> _Tasks_:
- A) In the s390x BPF atomics patch note, why does BPF_XCHG or BPF_CMPXCHG not need a separate serialization instruction?
- B) Carry on writing the s390x BPF atomics patch note past its final line.

> _Given text_:
↓

BPF_ATOMIC_OP() macro documentation states that "BPF_ADD | BPF_FETCH"
should be the same as atomic_fetch_add(), which is currently not the
case on s390x: the serialization instruction "bcr 14,0" is missing.
This applies to "and", "or" and "xor" variants too.
s390x is allowed to reorder stores with subsequent fetches from
different addresses, so code relying on BPF_FETCH acting as a barrier,
for example:
  stw [%r0], 1
  afadd [%r1], %r2
  ldxw %r3, [%r4]
may be broken. Fix it by emitting "bcr 14,0".
Note that a separate serialization instruction is not needed for
BPF_XCHG and BPF_CMPXCHG, because COMPARE AND SWAP performs
serialization itself.
Fixes: ba3b86b9cef0 ("s390/bpf: Implement new atomic ops")

↑

> _Records supplied_:

↓

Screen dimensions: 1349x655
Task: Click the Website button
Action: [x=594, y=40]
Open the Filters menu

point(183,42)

↑
↓

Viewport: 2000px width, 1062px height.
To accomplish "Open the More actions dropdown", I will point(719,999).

↑

> _Answers per task_:
- A) COMPARE AND SWAP performs serialization itself.

- B)
Reported-by: Puranjay Mohan <puranjay12@gmail.com>
Closes: https://lore.kernel.org/bpf/mb61p34qvq3wf.fsf@kernel.org/
Signed-off-by: Ilya Leoshkevich <iii@linux.ibm.com>
Reviewed-by: Puranjay Mohan <puranjay@kernel.org>
Link: https://lore.kernel.org/r/20240507000557.12048-1-iii@linux.ibm.com
Signed-off-by: Alexei Starovoitov <ast@kernel.org>
        EMIT6_DISP_LH(0xeb000000, is32 ? (op32) : (op64),               \
                      (insn->imm & BPF_FETCH) ? src_reg : REG_W0,       \
                      src_reg, dst_reg, off);                           \
-       if (is32 && (insn->imm & BPF_FETCH))                            \
-               EMIT_ZERO(src_reg);                                     \
+       if (insn->imm & BPF_FETCH) {                                    \
+               /* bcr 14,0 - see atomic_fetch_{add,and,or,xor}() */    \
+               _EMIT2(0x07e0);                                         \
+               if (is32)                                               \
+                       EMIT_ZERO(src_reg);                             \
+       }                                                               \
 } while (0)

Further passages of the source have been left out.